## Source information:
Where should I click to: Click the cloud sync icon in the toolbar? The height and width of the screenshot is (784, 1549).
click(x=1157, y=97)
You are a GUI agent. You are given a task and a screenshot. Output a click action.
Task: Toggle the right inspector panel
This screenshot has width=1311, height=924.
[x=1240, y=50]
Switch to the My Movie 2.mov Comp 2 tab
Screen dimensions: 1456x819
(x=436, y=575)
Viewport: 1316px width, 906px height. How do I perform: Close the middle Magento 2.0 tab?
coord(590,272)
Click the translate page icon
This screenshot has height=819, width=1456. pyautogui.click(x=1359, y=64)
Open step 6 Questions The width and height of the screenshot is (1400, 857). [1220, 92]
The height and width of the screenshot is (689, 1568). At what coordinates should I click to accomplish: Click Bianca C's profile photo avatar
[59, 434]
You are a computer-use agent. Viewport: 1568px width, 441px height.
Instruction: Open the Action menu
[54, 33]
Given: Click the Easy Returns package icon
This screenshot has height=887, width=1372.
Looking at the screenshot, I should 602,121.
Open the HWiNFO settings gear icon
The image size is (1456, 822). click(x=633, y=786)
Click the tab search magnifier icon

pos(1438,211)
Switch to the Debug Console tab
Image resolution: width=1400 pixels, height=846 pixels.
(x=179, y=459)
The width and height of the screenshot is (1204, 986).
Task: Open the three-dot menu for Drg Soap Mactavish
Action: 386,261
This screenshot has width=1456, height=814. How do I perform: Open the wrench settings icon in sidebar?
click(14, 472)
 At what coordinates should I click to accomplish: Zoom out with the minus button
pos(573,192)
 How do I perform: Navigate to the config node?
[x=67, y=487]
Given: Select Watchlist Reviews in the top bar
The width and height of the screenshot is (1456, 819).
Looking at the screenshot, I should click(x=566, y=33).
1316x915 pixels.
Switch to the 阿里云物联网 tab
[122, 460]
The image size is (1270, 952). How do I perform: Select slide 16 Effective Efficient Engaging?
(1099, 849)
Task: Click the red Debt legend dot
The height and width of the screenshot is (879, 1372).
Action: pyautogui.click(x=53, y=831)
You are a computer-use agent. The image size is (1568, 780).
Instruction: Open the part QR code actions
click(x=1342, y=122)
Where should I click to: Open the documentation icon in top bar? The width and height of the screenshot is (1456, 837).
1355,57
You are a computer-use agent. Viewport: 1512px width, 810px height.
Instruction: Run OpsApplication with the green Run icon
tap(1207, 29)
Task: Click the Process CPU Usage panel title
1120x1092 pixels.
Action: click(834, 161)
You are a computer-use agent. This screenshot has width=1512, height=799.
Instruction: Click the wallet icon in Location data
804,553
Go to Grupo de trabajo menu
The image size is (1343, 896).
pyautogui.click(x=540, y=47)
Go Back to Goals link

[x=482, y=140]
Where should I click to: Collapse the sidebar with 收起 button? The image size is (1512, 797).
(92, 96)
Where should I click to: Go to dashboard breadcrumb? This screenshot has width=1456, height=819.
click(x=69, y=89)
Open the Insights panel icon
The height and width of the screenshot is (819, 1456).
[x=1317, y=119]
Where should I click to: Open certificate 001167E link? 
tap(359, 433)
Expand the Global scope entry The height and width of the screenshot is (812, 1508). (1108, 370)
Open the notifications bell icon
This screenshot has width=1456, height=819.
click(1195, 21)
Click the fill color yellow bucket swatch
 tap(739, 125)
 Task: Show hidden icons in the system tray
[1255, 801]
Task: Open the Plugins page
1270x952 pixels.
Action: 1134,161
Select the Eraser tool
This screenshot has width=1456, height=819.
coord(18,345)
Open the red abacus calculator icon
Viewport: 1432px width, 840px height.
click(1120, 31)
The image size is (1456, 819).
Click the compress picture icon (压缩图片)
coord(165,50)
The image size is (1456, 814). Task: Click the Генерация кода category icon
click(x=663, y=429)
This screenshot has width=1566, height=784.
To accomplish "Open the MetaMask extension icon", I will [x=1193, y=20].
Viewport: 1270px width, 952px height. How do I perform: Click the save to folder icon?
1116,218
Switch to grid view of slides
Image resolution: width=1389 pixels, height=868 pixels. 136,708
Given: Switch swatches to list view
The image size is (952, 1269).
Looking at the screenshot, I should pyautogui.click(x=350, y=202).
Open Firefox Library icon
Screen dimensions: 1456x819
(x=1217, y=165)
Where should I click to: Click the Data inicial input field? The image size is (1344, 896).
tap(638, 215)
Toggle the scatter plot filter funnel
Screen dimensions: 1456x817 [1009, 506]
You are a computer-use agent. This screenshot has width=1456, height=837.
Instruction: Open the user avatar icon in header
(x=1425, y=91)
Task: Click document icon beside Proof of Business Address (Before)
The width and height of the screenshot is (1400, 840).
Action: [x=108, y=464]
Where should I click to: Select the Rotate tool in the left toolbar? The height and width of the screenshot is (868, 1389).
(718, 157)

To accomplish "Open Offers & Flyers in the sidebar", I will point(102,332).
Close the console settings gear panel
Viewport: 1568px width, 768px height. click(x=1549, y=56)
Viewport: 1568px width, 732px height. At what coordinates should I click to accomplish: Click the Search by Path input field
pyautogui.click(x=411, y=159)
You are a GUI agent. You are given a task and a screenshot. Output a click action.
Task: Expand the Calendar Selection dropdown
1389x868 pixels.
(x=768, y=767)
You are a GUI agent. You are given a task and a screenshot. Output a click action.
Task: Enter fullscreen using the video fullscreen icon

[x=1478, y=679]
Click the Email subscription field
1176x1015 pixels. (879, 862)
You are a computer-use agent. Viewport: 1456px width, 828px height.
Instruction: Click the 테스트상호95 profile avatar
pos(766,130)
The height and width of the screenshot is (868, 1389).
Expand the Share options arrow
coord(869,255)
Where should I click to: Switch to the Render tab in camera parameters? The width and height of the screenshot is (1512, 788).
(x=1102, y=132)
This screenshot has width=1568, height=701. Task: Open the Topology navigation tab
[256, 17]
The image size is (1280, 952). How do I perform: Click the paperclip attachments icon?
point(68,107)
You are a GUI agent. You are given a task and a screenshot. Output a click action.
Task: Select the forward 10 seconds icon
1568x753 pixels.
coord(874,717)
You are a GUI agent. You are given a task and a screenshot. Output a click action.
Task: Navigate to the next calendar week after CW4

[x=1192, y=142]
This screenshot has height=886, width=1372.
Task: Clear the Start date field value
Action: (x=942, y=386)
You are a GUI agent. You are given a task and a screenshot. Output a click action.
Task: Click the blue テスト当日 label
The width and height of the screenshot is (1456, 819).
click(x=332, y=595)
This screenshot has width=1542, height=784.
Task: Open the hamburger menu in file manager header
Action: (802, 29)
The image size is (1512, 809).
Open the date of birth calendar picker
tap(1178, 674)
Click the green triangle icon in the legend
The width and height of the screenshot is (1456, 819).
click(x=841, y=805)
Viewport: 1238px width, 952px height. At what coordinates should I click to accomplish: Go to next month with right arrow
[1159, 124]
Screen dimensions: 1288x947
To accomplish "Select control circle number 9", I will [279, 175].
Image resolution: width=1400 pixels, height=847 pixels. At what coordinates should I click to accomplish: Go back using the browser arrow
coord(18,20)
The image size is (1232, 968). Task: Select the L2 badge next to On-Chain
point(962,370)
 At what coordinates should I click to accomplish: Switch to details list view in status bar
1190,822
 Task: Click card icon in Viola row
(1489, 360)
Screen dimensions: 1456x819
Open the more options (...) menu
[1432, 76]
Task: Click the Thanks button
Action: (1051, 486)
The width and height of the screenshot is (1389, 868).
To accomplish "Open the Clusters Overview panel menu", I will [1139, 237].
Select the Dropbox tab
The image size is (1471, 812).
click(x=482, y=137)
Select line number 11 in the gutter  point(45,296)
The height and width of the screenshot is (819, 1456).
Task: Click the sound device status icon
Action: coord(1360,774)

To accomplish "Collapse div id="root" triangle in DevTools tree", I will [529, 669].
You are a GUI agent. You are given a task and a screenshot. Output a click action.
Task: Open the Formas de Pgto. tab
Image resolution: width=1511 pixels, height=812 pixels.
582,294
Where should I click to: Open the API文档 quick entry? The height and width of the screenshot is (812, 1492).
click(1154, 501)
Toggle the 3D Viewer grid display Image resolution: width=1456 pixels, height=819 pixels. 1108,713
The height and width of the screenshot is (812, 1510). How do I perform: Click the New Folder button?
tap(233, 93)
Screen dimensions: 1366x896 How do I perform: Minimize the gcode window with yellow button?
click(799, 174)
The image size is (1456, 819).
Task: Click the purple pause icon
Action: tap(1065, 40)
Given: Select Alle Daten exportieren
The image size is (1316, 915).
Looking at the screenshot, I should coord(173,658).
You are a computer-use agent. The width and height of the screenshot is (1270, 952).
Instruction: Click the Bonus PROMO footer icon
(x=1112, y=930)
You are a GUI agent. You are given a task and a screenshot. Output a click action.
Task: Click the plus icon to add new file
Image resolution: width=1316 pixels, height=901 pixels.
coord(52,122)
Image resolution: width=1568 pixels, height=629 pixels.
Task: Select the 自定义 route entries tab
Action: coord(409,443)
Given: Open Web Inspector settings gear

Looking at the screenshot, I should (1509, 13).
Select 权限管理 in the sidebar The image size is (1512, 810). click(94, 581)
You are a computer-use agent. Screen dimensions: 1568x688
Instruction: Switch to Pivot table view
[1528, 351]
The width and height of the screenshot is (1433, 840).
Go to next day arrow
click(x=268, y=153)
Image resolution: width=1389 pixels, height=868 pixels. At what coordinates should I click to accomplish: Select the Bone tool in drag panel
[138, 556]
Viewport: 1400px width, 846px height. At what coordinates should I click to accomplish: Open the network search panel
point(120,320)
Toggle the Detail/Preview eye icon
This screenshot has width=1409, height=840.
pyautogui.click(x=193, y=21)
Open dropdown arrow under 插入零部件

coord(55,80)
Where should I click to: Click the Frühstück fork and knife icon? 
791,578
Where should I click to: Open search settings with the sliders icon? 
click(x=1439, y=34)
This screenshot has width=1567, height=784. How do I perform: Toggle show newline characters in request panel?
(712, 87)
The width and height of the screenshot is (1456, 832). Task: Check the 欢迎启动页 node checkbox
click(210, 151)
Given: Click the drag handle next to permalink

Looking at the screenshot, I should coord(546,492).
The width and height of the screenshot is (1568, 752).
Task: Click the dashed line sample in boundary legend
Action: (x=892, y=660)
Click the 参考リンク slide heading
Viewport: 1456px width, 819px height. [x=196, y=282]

## Required work:
Take the listing above and repeat exactly the lines from the one containing "Given: Select Watchlist" through the one containing "You are a computer-use agent. Viewport: 1512px", both included.

## Your response:
Given: Select Watchlist Reviews in the top bar
The width and height of the screenshot is (1456, 819).
Looking at the screenshot, I should click(x=566, y=33).
1316x915 pixels.
Switch to the 阿里云物联网 tab
[122, 460]
The image size is (1270, 952). How do I perform: Select slide 16 Effective Efficient Engaging?
(1099, 849)
Task: Click the red Debt legend dot
The height and width of the screenshot is (879, 1372).
Action: pyautogui.click(x=53, y=831)
You are a computer-use agent. The image size is (1568, 780).
Instruction: Open the part QR code actions
click(x=1342, y=122)
Where should I click to: Open the documentation icon in top bar? The width and height of the screenshot is (1456, 837).
1355,57
You are a computer-use agent. Viewport: 1512px width, 810px height.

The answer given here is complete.